Enumera todas las órdenes que Jesús da en estilo directo en el texto sobre Lázaro, con sus palabras entre comillas.

## Fragmento fuente
======

El encuentro con María:
Dicho esto, fue a llamar a su hermana María y le dijo al oído: “El Maestro está ahí y te llama”. Ella, en cuanto lo oyó, se levantó rápidamente y se fue donde Él. Jesús todavía no había llegado al pueblo, sino que seguía en el lugar donde Marta lo había encontrado. Los judíos que estaban con María en casa consolándola, al ver que se levantaba rápidamente y salía, la siguieron pensando que iba al sepulcro para llorar allí.
Cuando María llegó donde estaba Jesús, al verlo, cayó a sus pies y le dijo: “Señor, si hubieras estado aquí, mi hermano no habría muerto”. Viéndola llorar Jesús, y que también lloraban los judíos que la acompañaban, se conmovió interiormente, se turbó y dijo: “¿Dónde lo habéis puesto?” Le responden: “Señor, ven y lo verás”. Jesús se echó a llorar. Los judíos entonces decían: “Mirad cómo le quería”. Pero algunos de ellos dijeron: “Éste, que abrió los ojos del ciego, ¿no podía haber hecho que éste no muriera?”
Jesús se echó a llorar. Qué hora tan gloriosa aquella en la que las lágrimas de una mujer conmovió el corazón de Jesús. Desde que la sangre derramada de Abel convirtió la historia en un gigantesco río de lágrimas –las primeras serían las de su madre–, la humanidad estaba esperando estas lágrimas. El llorar de Jesús es la garantía de que ninguna lágrima se ha derramado en vano. En Jesús de Nazaret Dios ha venido al mundo para llorar con lágrimas humanas; para poder llorar con los que lloran; si las lágrimas brotan de un corazón noble, nadie llora solo.
¿Dónde lo habéis puesto? Señor, ¿dónde iban a poner estas hermanas al que tanto querían? Desde el pecado del origen, ¿dónde han puesto siempre los hombres a sus seres queridos? En el sepulcro, claro. La muerte convirtió la tierra en un gigantesco sepulcro. Por eso al sepulcro se encamina Jesús al encuentro con Lázaro:
Entonces Jesús se conmovió de nuevo en su interior y fue al sepulcro. Era una cueva, y tenía puesta encima una piedra. Dice Jesús: “Quitad la piedra”. Le responde Marta, la hermana del muerto: “Señor, ya huele; es el cuarto día”. Le dice Jesús: “¿No te he dicho que, si crees, verás la gloria de Dios?” Quitaron, pues, la piedra. Entonces Jesús levantó los ojos a lo alto y dijo:
“Padre, te doy gracias por haberme escuchado. Ya sabía yo que Tú siempre me escuchas; pero lo he dicho por estos que me rodean, para que crean que Tú me has enviado”.
Dicho esto, gritó con fuerte voz:
“¡Lázaro, sal fuera!”
Y salió el muerto, atado de pies y manos con vendas y envuelto el rostro en un sudario. Jesús les dice: “Desatadlo y dejadle andar”. Muchos de los judíos que habían venido a casa de María, viendo lo que había hecho, creyeron en Él.

======

## Entradas guardadas
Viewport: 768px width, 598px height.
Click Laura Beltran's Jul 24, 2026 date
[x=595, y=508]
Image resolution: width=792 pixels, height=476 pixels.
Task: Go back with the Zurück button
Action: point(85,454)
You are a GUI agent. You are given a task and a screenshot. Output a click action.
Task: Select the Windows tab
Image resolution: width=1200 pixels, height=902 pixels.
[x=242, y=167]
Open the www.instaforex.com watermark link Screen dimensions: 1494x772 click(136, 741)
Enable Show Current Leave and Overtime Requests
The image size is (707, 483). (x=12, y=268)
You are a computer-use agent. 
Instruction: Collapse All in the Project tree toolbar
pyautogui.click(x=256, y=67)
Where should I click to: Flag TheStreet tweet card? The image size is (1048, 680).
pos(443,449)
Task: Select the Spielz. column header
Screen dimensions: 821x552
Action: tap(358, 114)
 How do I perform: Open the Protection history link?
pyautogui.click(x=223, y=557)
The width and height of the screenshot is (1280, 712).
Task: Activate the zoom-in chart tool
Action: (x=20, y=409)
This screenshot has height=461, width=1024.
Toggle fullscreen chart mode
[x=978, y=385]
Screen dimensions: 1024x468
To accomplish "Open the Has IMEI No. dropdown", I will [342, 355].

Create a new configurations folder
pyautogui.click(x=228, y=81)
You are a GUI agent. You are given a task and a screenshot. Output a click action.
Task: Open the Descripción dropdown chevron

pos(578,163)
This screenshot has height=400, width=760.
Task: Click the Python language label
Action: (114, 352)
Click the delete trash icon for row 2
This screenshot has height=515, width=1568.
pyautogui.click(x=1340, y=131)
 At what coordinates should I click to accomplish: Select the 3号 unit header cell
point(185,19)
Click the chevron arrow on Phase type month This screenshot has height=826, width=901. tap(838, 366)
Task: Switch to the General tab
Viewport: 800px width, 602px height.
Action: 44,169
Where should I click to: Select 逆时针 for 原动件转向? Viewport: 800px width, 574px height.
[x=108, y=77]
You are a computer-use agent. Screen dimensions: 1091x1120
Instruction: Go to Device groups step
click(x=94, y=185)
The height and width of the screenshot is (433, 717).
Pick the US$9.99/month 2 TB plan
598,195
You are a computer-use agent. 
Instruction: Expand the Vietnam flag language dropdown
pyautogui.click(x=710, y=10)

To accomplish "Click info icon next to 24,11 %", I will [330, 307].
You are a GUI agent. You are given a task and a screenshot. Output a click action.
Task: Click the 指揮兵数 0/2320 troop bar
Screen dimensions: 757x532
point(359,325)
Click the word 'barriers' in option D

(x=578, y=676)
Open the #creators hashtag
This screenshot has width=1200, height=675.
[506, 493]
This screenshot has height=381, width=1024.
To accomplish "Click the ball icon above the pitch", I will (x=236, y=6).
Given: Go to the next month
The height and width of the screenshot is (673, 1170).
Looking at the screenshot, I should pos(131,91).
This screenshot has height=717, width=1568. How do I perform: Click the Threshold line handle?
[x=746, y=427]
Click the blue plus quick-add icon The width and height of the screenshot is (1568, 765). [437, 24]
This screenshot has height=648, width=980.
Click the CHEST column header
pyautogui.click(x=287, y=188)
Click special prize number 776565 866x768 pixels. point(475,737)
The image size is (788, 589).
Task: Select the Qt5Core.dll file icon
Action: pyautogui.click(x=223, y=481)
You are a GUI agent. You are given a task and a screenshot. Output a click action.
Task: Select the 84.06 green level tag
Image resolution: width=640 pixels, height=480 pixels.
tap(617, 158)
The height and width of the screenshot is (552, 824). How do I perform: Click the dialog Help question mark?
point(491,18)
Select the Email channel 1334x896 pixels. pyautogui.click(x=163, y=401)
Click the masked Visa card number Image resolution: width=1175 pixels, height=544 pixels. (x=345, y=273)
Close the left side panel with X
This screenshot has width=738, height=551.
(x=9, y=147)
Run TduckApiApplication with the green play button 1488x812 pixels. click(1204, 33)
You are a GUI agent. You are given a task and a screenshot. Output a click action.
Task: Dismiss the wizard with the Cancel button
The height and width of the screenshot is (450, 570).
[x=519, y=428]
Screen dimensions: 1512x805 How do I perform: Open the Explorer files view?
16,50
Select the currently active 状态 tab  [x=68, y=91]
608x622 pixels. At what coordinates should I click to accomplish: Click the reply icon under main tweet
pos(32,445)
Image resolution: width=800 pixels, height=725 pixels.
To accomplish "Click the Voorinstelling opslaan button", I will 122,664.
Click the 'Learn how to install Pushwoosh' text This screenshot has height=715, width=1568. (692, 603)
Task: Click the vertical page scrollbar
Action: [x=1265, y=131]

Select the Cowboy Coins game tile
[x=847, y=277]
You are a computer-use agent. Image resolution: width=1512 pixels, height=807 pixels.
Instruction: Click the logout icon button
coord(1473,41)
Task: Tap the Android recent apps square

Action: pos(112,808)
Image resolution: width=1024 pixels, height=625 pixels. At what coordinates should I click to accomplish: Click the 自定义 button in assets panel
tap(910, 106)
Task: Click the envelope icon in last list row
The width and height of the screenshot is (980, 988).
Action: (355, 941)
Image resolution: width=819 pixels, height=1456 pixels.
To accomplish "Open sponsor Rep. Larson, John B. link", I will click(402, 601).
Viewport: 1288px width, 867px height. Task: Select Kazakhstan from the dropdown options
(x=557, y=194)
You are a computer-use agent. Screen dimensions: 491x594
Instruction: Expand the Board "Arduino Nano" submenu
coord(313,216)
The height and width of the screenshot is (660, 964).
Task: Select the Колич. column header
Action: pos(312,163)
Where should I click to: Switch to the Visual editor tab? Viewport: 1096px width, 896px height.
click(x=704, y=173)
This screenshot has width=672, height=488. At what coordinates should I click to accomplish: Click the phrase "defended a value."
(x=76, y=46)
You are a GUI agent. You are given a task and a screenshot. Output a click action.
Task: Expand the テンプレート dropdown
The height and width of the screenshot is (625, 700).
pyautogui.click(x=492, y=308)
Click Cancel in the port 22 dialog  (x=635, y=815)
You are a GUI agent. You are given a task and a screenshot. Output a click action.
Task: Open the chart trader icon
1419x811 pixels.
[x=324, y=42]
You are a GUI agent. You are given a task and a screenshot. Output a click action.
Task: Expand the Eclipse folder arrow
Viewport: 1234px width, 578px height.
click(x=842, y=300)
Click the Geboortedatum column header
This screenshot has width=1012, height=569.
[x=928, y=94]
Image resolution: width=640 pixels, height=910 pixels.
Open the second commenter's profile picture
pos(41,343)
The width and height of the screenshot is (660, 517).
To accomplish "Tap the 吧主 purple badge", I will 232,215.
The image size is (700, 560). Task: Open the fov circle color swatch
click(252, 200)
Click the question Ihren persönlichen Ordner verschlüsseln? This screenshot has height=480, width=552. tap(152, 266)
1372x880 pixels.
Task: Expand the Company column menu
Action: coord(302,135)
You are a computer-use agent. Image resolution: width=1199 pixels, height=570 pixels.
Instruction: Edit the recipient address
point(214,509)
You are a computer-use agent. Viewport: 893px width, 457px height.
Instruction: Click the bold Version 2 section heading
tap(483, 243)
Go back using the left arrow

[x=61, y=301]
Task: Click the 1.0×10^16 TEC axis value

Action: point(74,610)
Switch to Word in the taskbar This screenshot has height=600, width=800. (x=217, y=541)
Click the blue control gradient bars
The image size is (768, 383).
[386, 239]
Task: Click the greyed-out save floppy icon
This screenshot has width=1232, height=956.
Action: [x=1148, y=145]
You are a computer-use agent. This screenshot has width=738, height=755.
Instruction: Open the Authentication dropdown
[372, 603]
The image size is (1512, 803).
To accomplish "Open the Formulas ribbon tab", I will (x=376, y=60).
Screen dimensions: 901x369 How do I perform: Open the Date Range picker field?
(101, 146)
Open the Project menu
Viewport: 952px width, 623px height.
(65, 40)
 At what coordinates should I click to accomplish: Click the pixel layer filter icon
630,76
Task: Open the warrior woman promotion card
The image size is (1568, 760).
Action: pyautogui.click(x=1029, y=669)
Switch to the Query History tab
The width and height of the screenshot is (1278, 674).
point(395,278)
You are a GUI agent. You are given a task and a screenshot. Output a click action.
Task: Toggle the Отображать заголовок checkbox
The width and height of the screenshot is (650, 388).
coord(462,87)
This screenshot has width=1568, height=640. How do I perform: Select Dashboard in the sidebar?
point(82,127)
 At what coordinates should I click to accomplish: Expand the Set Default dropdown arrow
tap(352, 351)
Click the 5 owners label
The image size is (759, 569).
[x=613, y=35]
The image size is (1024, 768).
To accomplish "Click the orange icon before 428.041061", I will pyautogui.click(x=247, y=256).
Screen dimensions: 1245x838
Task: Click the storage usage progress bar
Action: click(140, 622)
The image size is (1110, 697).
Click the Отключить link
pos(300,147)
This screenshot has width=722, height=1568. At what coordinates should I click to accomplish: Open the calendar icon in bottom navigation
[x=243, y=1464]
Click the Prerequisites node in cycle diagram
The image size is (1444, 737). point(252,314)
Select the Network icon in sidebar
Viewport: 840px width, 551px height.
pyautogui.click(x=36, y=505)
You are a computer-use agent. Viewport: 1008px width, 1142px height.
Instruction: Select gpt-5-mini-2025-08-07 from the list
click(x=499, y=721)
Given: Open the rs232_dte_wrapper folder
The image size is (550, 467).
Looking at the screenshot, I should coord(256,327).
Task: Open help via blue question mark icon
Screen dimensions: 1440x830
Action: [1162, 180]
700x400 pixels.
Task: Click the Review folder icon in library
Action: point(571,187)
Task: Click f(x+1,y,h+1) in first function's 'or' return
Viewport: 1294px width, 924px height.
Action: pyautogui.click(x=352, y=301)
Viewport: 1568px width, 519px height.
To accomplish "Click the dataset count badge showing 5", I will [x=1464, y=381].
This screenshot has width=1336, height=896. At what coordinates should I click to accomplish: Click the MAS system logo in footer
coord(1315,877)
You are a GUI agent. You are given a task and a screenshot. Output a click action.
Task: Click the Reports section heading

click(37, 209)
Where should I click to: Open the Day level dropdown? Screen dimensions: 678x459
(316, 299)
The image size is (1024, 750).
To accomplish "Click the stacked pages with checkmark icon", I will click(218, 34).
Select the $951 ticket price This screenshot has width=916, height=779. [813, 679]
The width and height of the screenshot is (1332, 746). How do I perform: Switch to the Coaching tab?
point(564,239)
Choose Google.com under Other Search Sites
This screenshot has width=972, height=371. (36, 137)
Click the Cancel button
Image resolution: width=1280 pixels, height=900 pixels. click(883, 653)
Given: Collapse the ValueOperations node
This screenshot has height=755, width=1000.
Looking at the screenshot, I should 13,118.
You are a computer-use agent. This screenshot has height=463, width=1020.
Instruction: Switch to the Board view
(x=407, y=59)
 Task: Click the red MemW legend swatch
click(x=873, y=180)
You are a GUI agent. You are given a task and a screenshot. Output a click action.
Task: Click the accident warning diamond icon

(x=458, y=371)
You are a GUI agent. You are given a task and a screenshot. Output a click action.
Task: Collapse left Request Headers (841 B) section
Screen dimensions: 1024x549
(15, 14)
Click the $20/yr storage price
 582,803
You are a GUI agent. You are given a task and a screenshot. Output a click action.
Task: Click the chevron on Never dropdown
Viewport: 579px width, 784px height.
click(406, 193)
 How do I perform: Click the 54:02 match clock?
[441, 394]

======

## Resultado de la tarea
- "Quitad la piedra"
- "¡Lázaro, sal fuera!"
- "Desatadlo y dejadle andar"